Wednesday, February 19, 2014

Theresa Hak Kyung Cha, 1951-1982




Korean-America artist Theresa Hak Kyung Cha was born in Busan, South Korea during the Korean War.  Her family eventually moved to the United States in 1962, settling down in California. She received her B.A. and M.A. in Comparative Literature and an MFA from the University of California, Berkeley. After leaving university, she moved to Paris, France, where she studied filmmaking and critical theory before returning to the Bay Area as a filmmaker and performance artist.  Cha was raped and killed by a security guard in New York City, New York, a week after the publication of her experimental novel, Dictee.

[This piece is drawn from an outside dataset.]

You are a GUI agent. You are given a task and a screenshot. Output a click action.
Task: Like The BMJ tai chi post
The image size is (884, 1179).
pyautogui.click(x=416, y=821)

Although she lived only 31 years, Theresa Hak Kyung Cha left a substantial and diverse body of work. The primary mediums in which she worked were: ceramic, performance, artist’s books, concrete poetry, film, video, sculpture, mail art, audio, and slide projections. In many cases her work combined aspects of different media, blurring the boundaries between conventionally distinct categories. It was characteristic of Cha to take the thematic and formal approaches developed in one medium and reinterpret them in another.  The central theme of Cha’s art is displacement. While she occasionally addressed the personal and historical circumstances of her exile directly, Cha typically treated this theme symbolically, representing displacement through shifts and ruptures in the visual and linguistic forms of her works. 

Some links to sites which reference her work:



The Dream of the Audience - This is a site for the forthcoming documentary film about Theresa Hak Kyung Cha (currently in post-production). ****The film's Director/Producer - Woo Jung Cho - has recently contacted me.  She is thinking about doing an instagram project about Cha & the film. She has offered an invitation to all of you (my students) who might be interested in taking, tagging, & posting photographs that relate to Dictee/Cha.  If you are interested in this opportunity, just send me an e-mail, and I will get back to her with your interest.


Tuesday, February 18, 2014

Bharati Mukherjee

Bharati Mukherjee, 1940-


Bharati Mukherjee, (born July 27, 1940, Calcutta, India), Indian-born American novelist and short-story writer whose work reflects Indian culture and immigrant experience.

Mukherjee was born into a wealthy Calcutta family. She attended an anglicized Bengali school from 1944 to 1948. After three years abroad, the family returned to India. Mukherjee attended the University of Calcutta (B.A., 1959) and the University of Baroda (M.A., 1961). She then entered the Iowa Writers’ Workshop, earning an M.F.A. in 1963 and a Ph.D. in 1969. From 1966 to 1980 she lived in Montreal, which she found provincial and racist. She then moved to the U.S. in 1980 and began teaching at the university level. She became a U.S. citizen in 1989 and that year accepted a position teaching postcolonial and world literature at the University of California at Berkeley.

We discussed her story "A Father" in class as we closely read the thematic concerns of: -old world verses new world, -tradition verses progression, -religiosity verses secularism, -family expectation and intimacy, -notions of "success" and the "American dream", -gender construction, and the implicit (and explicit) violence bound to stereotypical identity paradigms.

Some links to sites which feature Mukherjee:






Carlos Bulosan

Carlos Sampayan Bulosan, 1913-1956




Carlos Bulosan was a prolific writer and poet, best remembered as the author of America Is in the Heart, a landmark semi-autobiographical story about the Filipino immigrant experience. Bulosan gained recognition in mainstream American society with the 1944 publication of Laughter of my Father, which was excerpted in the New Yorker, Harper’s Bazaar, and Town and Country. He immigrated to America from the Philippines in 1930, endured horrendous conditions as a laborer, became active in the labor movement, and was blacklisted along with other labor radicals during the 1950s. He spent his last years in Seattle, jobless, penniless, and in poor health.

Many of you have chosen to blog about his story "I Would Remember". In this short story which we read closely in class, his reflective and profound first person narrator explores the impact of death on the journey of life. Themes include displacement, loss, injustice, and the question of 'value' in a human life.